La gran depresión que estremece los cimientos de la economía mundial tiene sus orígenes en que el capitalismo, la autodenominada “máquina de generar riqueza”, llevó sus especulaciones hasta un nivel de virtual delirio. El crédito se levanta sobre la urgencia del humano de materializar algo ficticio. Por medio de una maniobra económica se puede usar algo que no existe, que pertenece al futuro, con la condición de pagar un porcentaje al mago que ha realizado esa transfiguración. El problema ocurre cuando el malabarista se enreda, pierde el ritmo, cuando la tensión entre ficción y realidad alcanza un punto de quiebre. Entonces se desvanece la fantasía y la realidad exhibe sus tiránicos modales. La quiebra. La bancarrota.
Lo que se debate ahora es si esta gran crisis es un simple crash del sistema, un accidente, una falla que puede ser inmediatamente corregida, o el asunto es estructural, de hardware. Lo que sí está claro es que la actitud inmediatista, de cigarra que vive imprudentemente el instante, se expresa también en otros ámbitos. El más importante sin duda es el del medio ambiente, donde también estamos a punto de declararnos completamente arruinados. Nos hemos multiplicado y hemos saqueado desenfrenadamente los recursos del planeta con una arrogancia sin par. La febril promesa de que luego pagaremos esa deuda, que encontraremos, como siempre, la manera de solucionar el problema es la clásica mentalidad del deudor empedernido.

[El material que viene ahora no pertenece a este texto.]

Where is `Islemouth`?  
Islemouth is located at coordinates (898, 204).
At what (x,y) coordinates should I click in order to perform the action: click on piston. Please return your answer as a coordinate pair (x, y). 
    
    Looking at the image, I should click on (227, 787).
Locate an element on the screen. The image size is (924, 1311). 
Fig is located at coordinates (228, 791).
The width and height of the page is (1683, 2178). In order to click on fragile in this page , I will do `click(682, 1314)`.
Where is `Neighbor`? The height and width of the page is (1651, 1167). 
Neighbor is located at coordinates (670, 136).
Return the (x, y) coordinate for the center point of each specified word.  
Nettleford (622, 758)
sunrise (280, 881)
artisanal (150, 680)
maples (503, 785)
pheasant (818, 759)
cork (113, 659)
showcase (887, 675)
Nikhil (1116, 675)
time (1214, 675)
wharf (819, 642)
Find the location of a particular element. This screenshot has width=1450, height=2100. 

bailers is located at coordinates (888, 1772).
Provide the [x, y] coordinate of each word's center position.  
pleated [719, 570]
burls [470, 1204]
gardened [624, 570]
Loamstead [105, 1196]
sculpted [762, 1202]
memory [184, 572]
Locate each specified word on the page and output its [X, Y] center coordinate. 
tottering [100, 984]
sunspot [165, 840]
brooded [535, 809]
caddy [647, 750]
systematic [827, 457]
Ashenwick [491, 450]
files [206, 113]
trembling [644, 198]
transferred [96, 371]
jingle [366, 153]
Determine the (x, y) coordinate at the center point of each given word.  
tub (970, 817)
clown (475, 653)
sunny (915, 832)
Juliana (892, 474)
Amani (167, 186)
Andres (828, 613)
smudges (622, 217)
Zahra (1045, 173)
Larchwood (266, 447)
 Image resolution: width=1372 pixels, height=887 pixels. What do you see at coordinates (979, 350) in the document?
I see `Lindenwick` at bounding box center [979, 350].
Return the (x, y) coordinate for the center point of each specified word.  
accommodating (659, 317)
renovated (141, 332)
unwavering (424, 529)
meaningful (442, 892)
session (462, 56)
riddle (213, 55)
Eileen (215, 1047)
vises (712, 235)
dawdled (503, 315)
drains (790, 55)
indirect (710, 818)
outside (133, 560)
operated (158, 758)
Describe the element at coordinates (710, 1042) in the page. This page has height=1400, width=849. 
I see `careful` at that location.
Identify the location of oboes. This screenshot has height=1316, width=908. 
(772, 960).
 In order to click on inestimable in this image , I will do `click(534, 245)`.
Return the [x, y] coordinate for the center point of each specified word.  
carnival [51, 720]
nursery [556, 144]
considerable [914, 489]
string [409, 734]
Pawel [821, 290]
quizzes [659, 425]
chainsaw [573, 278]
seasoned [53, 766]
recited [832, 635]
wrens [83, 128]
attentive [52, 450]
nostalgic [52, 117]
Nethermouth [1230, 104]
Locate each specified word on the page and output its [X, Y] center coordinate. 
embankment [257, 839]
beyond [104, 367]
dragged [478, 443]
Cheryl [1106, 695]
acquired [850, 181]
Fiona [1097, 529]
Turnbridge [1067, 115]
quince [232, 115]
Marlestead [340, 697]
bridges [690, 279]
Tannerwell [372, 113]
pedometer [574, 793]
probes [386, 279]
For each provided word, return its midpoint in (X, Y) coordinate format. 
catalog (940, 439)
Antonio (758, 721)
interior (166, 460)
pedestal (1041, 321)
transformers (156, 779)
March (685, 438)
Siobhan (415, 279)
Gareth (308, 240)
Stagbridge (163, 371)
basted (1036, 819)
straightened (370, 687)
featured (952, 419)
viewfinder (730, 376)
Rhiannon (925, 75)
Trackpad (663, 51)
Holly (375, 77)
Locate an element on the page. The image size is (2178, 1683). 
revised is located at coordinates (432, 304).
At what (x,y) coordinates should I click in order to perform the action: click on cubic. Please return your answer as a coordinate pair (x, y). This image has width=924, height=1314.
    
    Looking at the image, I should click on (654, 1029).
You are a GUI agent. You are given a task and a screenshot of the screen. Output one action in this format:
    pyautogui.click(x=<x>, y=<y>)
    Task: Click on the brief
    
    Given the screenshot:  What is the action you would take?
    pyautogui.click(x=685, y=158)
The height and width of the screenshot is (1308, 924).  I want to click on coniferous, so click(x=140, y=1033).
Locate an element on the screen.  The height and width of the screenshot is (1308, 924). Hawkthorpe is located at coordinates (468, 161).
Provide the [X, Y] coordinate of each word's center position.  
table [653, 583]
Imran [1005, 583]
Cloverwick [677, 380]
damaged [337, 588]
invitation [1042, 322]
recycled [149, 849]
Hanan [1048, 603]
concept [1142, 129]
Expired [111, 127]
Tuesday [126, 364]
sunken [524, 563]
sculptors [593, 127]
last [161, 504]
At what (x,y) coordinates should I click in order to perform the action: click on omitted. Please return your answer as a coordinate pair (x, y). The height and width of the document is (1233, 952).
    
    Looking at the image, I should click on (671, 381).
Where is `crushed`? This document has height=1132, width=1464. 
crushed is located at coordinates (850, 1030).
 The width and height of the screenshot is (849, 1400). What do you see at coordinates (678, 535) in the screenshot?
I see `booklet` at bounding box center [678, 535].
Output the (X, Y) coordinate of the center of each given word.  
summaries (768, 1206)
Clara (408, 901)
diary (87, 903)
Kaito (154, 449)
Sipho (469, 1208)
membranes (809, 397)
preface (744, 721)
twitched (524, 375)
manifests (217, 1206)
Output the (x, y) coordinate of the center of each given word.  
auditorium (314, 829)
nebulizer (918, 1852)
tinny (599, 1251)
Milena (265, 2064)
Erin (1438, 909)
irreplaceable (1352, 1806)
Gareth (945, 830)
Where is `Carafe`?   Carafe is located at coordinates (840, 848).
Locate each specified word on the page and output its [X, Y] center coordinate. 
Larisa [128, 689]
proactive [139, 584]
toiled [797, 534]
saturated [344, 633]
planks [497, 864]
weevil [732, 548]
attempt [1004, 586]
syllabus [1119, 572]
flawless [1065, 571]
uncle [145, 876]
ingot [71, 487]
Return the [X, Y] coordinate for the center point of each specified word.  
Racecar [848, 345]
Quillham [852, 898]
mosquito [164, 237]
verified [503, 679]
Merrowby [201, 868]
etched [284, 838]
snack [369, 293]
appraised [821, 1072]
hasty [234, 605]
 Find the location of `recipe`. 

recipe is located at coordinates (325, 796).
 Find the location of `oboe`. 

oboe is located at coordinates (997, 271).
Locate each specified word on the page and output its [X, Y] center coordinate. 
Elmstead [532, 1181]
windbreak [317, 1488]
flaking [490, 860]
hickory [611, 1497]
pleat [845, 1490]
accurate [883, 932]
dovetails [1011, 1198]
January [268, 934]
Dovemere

Pero tal vez nuestro sistema mental está manchado por una visión algo mercantil de la vida. La sensación de vivir en deuda (con el destino, con el prójimo, con nosotros mismos, con Dios) ha sido el motor de la angustia del ser humano desde el principio de los tiempos. Las tres religiones monoteístas sobre las que se ha alzado el edificio de (gran parte) de la civilización supieron institucionalizar esta peculiaridad. Cada uno de nuestros supuestos deslices ha sido siempre marcado como “deuda” a ser saldada con inmediata penitencia, o luego, en los sótanos sulfurosos de alguna eternidad. Y lo terrible es que desde el mismo instante de nuestro nacimiento la cuenta se ha presentado en rojo. Evidentemente muy pronto el sistema de contabilidad alcanzó un punto de saturación que se tuvo que reconfigurar el sistema. Eso en la concepción cristiana ocurrió cuanto tuvo que intervenir el mismísimo hijo de Dios para “redimir” la deuda, para ayudarnos con la pesada carga. Pero la perspectiva de la deuda no sólo ha regido la administración de nuestras almas. Los sistemas sociales ha sido diseñados siguiendo esta línea y, significativamente, la urgencia primordial ante un infractor es reclamar coactivamente su “deuda con la sociedad” y no alguna posibilidad de rehabilitación.
Quizá la gran movida de la exuberancia capitalista de los últimos años fue una astuta mistificación: la deuda abandonó sus penosas connotaciones (por admirable prestidigitación de la cultura del marketing) para afirmarse como un colorido modo de vida. Como una “auténtica” afirmación de la posibilidad. Dejó su áspero traje de condenado y se colocó la guayabera del hedonista. En este mismo momento todos los clérigos, y otros fundamentalistas, deben estar puliendo sus sermones. Los viejos enemigos de todo lo decadente deben también estar tecleando sus remozadas diatribas. La cultura de la frivolidad será desenmascarada en todas sus vergüenzas. Sin misericordia. Y hasta los simpáticos impostores –todas esas posturas, modas, tendencias- que animaban las comparsas del carnaval serán sometidos a la intemperie. Un nuevo gran cambio empieza a tomar forma. Y lo cierto es que no hay manera de aburrirse en este mundo.
Referencia: Margaret Atwood. Payback.